The Chancellor of Germany, Angela Merkel, has this week showed her concern about the political crisis between Catalonia and the Spanish state, which has acquired a higher profile since last Monday's court announcement of long jail sentences for 9 pro-independence figures. Meeting with Pablo Casado, head of Spain's Popular Party, the German leader asked about the situation in Catalonia as one of her key questions, according to the newspaper El Mundo. "What's happening in Catalonia?" Merkel asked the PP leader, in an interview in Brussels which coincided with a meeting of the European Popular Party.
According to the newspaper, Casado told Merkel that, if he becomes the new Spanish prime minister after the November 10th elections, he will practice a "firmer" policy than acting PM Pedro Sánchez "to avoid the current impression of instability being given by the fourth largest country in the eurozone".
The same source suggests that Merkel is worried about whether the Spain-Catalonia situation was going to join Brexit as a source of EU instability, which would also coincide with the Chancellor's retirement year.

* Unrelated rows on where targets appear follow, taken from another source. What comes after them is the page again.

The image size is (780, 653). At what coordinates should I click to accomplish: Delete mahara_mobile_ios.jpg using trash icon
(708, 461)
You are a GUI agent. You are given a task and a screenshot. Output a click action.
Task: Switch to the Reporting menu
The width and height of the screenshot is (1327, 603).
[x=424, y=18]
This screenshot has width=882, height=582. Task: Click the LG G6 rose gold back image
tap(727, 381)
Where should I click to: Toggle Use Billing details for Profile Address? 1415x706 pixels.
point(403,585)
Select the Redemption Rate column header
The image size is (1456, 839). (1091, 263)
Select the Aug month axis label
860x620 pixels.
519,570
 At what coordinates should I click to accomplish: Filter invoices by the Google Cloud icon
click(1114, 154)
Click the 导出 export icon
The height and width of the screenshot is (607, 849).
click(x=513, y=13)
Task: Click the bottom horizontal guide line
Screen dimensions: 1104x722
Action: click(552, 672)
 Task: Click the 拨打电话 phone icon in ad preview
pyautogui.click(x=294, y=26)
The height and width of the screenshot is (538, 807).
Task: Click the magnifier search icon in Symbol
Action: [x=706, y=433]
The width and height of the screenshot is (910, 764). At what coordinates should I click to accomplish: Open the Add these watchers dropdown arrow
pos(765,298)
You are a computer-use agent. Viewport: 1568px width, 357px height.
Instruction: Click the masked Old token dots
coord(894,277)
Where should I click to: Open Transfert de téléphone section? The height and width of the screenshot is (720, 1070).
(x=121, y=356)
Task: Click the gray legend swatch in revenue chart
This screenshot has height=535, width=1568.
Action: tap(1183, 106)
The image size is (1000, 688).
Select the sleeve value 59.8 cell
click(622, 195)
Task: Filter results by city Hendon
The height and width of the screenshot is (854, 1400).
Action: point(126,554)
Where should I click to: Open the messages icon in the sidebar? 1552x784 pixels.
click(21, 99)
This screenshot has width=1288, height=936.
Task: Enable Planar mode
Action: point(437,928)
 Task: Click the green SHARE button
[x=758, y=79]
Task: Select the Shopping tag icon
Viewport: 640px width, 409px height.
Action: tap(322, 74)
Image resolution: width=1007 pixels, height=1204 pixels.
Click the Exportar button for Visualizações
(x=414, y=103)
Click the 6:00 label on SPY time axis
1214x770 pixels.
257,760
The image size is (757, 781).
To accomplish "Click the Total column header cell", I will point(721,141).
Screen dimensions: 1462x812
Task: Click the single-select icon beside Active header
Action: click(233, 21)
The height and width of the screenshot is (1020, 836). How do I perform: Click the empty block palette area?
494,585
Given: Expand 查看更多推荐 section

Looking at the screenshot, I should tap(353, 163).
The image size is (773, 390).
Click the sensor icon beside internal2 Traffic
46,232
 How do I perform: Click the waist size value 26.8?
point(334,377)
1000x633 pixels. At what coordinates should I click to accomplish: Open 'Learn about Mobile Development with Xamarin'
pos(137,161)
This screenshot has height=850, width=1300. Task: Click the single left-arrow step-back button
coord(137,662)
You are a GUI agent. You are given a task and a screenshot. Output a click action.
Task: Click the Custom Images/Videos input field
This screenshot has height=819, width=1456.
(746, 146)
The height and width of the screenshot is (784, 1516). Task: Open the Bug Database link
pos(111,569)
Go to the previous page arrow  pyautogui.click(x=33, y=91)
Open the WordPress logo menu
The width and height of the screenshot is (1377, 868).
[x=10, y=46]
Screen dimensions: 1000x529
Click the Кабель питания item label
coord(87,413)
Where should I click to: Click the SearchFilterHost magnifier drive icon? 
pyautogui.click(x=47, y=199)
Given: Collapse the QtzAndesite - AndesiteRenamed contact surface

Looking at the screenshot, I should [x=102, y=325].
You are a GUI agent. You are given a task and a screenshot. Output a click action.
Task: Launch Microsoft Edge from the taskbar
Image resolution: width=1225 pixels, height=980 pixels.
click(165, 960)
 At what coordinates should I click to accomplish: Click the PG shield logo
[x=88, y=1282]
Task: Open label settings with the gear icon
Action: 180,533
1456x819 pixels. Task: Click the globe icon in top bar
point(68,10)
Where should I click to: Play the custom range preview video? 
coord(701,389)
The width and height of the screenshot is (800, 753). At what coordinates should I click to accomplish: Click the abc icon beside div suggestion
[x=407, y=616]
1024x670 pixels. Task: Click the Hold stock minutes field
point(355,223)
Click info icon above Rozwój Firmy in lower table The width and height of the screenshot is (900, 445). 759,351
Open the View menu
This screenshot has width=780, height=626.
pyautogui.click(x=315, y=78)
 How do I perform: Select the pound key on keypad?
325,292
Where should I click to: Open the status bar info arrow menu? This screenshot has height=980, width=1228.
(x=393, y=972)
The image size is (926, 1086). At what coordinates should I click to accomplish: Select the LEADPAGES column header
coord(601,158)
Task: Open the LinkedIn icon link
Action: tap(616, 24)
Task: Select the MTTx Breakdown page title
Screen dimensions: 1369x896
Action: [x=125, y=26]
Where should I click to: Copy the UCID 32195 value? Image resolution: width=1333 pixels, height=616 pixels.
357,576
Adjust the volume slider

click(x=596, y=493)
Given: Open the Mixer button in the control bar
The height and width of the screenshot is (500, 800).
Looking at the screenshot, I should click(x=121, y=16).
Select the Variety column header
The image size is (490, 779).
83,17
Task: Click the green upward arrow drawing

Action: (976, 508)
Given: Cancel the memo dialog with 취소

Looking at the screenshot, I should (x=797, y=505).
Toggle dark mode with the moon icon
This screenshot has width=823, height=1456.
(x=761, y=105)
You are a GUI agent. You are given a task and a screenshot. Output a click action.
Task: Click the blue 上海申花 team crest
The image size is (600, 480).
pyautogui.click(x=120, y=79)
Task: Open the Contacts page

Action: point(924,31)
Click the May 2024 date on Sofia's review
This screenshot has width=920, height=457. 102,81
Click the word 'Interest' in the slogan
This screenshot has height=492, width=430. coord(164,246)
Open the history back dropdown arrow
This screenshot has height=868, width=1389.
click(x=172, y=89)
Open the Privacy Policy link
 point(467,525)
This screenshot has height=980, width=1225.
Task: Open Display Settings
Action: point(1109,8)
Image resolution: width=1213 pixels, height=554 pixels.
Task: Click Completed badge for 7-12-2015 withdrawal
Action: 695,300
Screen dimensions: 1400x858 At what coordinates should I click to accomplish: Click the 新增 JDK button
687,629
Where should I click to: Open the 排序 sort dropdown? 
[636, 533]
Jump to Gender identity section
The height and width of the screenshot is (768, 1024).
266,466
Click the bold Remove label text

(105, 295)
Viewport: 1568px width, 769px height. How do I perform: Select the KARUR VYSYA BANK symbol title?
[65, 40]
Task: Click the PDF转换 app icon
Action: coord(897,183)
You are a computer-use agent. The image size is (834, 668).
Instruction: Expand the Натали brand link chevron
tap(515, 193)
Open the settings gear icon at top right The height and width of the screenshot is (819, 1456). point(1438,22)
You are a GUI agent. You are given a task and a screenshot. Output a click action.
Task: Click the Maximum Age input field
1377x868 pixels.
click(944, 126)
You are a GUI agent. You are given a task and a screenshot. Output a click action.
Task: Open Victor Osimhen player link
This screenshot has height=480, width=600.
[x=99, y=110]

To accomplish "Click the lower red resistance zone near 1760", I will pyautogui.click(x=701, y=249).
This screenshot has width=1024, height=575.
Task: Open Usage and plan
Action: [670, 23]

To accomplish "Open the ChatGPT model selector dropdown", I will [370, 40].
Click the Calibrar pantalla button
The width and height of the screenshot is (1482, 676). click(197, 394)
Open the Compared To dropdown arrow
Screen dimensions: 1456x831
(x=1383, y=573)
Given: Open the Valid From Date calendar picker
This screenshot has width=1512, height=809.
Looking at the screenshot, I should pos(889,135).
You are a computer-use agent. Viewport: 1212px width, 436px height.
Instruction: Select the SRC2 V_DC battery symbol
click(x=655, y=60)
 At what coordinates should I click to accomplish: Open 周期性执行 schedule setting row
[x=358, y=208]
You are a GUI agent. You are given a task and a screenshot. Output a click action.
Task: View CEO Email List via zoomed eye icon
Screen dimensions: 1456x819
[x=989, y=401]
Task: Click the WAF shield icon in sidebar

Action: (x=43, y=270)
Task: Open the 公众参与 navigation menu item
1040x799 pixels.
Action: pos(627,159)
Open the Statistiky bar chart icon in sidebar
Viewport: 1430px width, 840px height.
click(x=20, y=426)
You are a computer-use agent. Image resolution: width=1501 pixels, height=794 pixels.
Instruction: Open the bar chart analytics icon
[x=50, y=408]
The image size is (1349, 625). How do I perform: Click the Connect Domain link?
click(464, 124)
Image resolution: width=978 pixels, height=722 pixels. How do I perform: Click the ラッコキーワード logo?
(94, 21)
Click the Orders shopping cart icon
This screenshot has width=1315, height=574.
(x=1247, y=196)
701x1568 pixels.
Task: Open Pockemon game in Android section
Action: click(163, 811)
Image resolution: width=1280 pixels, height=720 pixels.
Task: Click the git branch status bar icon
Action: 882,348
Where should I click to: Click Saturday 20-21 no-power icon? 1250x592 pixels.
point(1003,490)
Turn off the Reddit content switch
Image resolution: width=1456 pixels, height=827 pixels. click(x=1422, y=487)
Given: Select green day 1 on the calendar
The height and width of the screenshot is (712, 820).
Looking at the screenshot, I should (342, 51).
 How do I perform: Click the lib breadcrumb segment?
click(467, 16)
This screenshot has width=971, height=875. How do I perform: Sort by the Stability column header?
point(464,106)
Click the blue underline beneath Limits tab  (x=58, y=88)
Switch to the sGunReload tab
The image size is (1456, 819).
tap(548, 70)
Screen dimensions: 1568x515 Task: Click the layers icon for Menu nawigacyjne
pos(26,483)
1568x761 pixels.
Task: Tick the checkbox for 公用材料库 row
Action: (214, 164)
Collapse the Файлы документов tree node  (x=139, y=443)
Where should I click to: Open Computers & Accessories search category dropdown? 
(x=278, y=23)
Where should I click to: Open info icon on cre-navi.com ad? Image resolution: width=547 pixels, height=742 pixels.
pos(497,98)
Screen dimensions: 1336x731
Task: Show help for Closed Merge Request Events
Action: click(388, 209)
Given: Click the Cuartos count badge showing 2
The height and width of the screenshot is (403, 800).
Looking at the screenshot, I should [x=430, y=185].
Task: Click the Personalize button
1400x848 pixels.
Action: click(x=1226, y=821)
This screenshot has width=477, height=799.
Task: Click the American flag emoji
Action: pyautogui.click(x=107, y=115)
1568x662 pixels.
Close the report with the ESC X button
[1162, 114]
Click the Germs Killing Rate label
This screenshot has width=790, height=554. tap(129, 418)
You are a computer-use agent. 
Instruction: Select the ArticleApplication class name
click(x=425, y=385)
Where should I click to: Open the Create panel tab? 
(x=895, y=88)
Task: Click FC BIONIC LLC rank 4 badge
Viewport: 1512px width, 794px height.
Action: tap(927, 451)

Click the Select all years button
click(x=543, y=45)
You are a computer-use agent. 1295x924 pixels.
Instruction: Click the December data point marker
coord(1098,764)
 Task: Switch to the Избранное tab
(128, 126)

Meanwhile, another key German political figure, Ursula von der Leyen, newly-appointed president of the European Commission, also expressed her concern to Casado about events in Catalonia, "putting her emphasis on the images coming out of Barcelona." "In our contacts with the Spanish government, they are very uneasy and nervous about Catalonia," a source in Von der Leyen's team told the Madrid newspaper.